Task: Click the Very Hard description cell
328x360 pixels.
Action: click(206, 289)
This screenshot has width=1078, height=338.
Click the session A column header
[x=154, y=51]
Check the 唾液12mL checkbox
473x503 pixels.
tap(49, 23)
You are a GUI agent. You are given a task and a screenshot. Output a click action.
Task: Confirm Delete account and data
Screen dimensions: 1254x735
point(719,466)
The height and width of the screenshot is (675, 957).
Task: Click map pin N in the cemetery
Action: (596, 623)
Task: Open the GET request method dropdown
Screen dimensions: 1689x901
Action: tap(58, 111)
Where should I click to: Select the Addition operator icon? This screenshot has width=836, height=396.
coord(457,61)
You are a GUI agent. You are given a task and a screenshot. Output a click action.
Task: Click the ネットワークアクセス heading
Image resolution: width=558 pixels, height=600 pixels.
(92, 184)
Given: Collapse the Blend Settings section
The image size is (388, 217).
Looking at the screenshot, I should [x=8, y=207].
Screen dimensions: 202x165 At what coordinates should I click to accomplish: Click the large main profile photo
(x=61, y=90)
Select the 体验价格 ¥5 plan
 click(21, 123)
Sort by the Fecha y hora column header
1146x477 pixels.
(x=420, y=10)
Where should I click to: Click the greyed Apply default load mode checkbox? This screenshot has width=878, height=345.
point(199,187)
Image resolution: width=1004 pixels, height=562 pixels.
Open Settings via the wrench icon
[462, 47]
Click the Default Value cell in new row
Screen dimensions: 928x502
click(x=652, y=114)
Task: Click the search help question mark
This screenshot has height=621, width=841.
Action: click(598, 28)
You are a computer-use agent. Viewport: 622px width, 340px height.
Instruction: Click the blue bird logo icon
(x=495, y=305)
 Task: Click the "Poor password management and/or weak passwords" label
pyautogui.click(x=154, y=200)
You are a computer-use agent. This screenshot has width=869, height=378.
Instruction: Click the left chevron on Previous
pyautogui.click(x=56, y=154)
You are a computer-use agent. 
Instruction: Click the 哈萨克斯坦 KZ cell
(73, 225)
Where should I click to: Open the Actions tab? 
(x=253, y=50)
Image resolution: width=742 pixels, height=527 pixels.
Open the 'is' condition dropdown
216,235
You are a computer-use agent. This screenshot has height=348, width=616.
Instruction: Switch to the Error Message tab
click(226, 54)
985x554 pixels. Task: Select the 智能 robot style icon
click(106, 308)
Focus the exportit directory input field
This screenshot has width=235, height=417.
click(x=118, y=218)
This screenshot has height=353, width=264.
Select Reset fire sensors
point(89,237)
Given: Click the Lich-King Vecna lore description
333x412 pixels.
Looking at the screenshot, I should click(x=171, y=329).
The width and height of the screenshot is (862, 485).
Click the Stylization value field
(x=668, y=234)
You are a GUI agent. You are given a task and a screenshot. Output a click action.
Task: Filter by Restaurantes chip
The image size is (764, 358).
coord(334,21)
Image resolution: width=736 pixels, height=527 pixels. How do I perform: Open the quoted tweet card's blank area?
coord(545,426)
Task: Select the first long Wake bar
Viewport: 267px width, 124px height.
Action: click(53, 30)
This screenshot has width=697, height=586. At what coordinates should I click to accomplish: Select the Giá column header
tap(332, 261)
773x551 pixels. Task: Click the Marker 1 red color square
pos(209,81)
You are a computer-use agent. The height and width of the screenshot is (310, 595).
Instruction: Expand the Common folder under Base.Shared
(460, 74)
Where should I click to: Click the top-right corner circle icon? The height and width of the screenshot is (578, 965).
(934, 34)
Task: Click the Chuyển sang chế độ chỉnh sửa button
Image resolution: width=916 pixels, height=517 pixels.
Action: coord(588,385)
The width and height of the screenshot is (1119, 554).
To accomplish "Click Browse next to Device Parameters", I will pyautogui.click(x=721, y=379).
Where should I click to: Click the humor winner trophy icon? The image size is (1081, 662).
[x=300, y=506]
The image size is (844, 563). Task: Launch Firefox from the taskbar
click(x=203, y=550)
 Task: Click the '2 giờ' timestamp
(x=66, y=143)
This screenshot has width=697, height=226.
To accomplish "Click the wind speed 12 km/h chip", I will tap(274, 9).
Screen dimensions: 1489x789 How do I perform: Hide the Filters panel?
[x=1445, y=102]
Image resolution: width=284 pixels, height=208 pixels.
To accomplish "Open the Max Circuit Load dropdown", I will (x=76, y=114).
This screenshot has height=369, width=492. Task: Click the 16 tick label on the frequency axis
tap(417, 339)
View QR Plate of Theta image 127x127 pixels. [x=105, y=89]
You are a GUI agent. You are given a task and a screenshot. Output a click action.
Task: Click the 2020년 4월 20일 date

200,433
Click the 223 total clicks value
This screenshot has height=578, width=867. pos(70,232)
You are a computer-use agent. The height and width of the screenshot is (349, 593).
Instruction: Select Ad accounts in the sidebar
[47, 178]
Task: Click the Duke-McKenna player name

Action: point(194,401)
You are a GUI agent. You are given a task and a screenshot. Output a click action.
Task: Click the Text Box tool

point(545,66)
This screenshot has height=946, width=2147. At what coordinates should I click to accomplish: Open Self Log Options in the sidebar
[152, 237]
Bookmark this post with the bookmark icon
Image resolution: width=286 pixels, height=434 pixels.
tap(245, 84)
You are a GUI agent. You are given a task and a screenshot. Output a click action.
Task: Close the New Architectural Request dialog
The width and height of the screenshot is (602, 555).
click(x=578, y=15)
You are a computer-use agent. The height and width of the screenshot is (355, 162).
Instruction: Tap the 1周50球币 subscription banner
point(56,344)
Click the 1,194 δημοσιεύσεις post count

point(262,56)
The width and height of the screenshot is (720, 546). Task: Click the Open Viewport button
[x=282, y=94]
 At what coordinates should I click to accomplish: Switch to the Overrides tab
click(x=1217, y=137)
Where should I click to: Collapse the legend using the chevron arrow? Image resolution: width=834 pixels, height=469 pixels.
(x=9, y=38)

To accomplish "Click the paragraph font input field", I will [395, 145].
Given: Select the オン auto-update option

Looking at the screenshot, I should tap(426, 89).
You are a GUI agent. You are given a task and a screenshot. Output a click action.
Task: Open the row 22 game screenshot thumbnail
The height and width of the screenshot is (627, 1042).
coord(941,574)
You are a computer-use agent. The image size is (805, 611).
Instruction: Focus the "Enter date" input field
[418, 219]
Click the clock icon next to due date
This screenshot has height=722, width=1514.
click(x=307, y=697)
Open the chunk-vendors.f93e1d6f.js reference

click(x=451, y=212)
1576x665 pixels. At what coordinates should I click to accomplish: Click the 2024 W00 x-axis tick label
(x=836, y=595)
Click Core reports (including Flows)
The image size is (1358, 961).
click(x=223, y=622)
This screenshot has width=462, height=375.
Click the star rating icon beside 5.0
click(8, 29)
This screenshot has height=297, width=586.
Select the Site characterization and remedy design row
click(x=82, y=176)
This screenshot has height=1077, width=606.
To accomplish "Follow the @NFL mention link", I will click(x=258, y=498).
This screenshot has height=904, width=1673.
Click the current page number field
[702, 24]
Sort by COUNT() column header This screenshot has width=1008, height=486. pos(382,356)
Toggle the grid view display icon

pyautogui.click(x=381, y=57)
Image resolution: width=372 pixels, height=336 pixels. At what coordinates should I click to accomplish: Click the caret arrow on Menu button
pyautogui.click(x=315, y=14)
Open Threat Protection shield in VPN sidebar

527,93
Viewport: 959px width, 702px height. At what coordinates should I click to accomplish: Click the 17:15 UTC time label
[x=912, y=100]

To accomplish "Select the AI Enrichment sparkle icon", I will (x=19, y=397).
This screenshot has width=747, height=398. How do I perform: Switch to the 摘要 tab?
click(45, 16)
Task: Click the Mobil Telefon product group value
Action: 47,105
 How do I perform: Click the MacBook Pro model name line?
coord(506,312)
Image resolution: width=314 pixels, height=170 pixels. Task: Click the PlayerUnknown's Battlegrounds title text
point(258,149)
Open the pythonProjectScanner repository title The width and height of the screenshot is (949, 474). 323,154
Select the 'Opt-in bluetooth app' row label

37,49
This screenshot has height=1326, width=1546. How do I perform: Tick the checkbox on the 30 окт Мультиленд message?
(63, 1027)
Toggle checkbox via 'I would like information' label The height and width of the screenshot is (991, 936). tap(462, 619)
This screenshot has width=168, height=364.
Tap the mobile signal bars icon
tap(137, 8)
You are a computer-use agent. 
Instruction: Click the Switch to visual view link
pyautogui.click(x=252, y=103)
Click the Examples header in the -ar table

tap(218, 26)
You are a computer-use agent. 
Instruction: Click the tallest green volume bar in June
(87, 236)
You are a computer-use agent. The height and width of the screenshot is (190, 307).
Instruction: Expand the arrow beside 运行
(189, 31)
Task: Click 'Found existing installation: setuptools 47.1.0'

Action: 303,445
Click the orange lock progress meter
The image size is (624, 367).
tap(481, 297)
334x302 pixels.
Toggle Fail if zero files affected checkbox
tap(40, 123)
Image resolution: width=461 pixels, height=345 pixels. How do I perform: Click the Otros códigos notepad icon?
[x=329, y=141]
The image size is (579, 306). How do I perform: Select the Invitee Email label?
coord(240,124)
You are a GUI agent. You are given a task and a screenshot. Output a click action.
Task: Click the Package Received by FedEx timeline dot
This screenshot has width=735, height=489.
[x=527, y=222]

Activity:
Look through the entries above and list every line containing "chip".

Exercise result:
Task: Filter by Restaurantes chip
To accomplish "Click the wind speed 12 km/h chip", I will tap(274, 9).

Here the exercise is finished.